La giornata è stata lunga ma l’attenzione è stata sempre alta fino all’ultima parola della Guidone: un incontro potente, che ha valorizzato la grandezza di questi interpreti, tra un aneddoto illuminante, una testimonianza privata, uno sfogo liberatorio. Sei artisti che con esperienze e percorsi molto diversi hanno raccontato punti di vista differenti, delineando alla fine la stessa figura: un maestro esigente, burbero, ma al tempo stesso generoso con ciascuno di loro. Italo Moscati, tirando le conclusioni la mattina dopo, sottolinea l’importanza delle testimonianze degli artisti, un patrimonio da raccogliere per costruire memoria storica.
E così, inebriati dalla quantità delle suggestioni e saziati dai gustosi gnocchi del buffet serale, si è conclusa anche la seconda giornata.
Giovanni Agosti apre la mattinata conclusiva, dedicata al tema dell’Utopia. Lo storico dell’arte, e acuto frequentatore di teatro, ipnotizza il pubblico per quasi due ore parlando prima degli allestimenti (secondo lui sbagliati) delle mostre di Luca Ronconi con Margherita Palli e poi dell’autobiografia inedita di cui sta curando la pubblicazione: il testo, raccolto da Maria Grazia Gregori su indicazione di Franco Quadri, avrebbe dovuto essere pubblicato da Ubulibri negli anni Novanta, il materiale incompiuto verrà pubblicato da Feltrinelli.
L’ultima sessione, condotta anch’essa da Ponte di Pino, ha visto Ariella Beddini (autrice dei frammenti video), Alberto Benedetto e Marco Rossi (che hanno curato la produzione per il Piccolo Teatro), Graziano Piazza e Stefano Santospago (due degli interpreti) raccontare l’avventura di Infinities (2002), lo “spettacolo-utopia” di Luca Ronconi (“Il mio spettacolo ideale? Uno spettacolo infinito in un teatro in fuga”), un labirinto che faceva perdere la cognizione di tempo e spazio. È stata anche l’occasione per approfondire il caldo tema delle riprese televisive degli spettacoli teatrali: senza i video che abbiamo visto in questi giorni, molti giovani, per esempio, non avrebbero visto i capolavori di Ronconi.

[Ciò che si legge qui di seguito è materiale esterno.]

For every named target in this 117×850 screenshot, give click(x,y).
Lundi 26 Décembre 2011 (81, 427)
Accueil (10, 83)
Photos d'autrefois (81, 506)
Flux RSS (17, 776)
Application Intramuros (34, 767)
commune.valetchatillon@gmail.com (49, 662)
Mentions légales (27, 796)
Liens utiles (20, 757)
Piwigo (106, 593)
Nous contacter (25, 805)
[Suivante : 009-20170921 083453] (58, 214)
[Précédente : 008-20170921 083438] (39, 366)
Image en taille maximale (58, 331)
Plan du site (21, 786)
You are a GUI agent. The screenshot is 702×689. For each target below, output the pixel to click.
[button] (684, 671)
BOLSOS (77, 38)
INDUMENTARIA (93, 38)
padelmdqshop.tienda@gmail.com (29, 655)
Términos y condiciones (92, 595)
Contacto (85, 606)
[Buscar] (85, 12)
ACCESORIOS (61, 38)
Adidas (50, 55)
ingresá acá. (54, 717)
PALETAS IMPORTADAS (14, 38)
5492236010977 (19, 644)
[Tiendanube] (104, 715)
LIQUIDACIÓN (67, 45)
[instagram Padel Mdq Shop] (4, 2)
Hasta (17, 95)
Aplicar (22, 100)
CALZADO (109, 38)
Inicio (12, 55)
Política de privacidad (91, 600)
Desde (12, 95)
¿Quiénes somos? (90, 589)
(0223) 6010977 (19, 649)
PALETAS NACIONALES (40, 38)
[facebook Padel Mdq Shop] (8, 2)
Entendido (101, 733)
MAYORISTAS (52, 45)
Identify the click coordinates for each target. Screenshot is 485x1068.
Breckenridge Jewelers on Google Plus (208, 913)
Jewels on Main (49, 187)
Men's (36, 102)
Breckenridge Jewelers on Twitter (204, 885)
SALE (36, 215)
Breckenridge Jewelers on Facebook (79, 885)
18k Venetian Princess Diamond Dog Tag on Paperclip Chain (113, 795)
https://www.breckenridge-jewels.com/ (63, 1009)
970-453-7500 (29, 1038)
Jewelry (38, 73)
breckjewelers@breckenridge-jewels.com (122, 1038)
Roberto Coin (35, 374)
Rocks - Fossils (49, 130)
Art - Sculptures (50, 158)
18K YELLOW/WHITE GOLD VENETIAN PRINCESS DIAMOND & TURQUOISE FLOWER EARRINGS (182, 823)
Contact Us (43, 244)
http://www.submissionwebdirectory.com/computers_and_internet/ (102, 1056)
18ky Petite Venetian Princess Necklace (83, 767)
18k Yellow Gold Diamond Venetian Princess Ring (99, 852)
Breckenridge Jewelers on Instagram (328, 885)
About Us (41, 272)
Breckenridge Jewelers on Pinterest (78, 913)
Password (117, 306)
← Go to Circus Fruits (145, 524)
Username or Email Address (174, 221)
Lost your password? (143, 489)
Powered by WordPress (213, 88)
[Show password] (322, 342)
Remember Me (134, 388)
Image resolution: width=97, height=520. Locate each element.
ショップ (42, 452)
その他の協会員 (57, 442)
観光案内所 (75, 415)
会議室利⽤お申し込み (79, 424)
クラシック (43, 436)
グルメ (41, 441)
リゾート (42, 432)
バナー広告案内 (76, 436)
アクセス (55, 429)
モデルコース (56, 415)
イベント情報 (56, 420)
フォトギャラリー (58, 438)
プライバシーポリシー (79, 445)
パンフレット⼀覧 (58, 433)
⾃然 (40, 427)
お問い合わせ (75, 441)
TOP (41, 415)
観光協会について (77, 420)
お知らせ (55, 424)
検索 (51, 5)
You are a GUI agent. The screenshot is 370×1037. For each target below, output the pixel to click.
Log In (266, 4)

A chiudere le tre giornate di studio è Giuliano Scabia, con una lettera intima, delicata e commovente indirizzata a Luca Ronconi. Tutti, alla fine, avevamo gli occhi lucidi di fronte al racconto dell’amicizia e della collaborazione di due grandi artisti.
Tre giorni densi di parole e di contenuti. Molti argomenti affrontati e molti ospiti che si sono seduti davanti alla platea. Un segno forte per una realtà come Santacristina, forse in cerca di una nuova identità e di un nuovo ruolo nel panorama dei centri di formazione italiani. Ora siamo in molti a sapere che esiste e cosa accade al suo interno. Non sarebbe male che si imponesse anche come luogo di incontro e di discussione sul futuro del spettacolo dal vivo, proprio a partire da quel passato recente che ha cambiato la storia del teatro.
Roberta Carlotto, nel congedare i partecipanti, ha lanciato l’appello per la costituzione di un “gruppo di amici di Santacristina” con l’obiettivo di incontrarsi, di tenersi aggiornati sugli sviluppi del Centro e di partecipare attivamente alla sua progettualità. Un auspicio, così come sarebbe apprezzabile la partecipazione di un pubblico non solo di intellettuali, critici e giornalisti ma anche di giovani registi e futuri attori.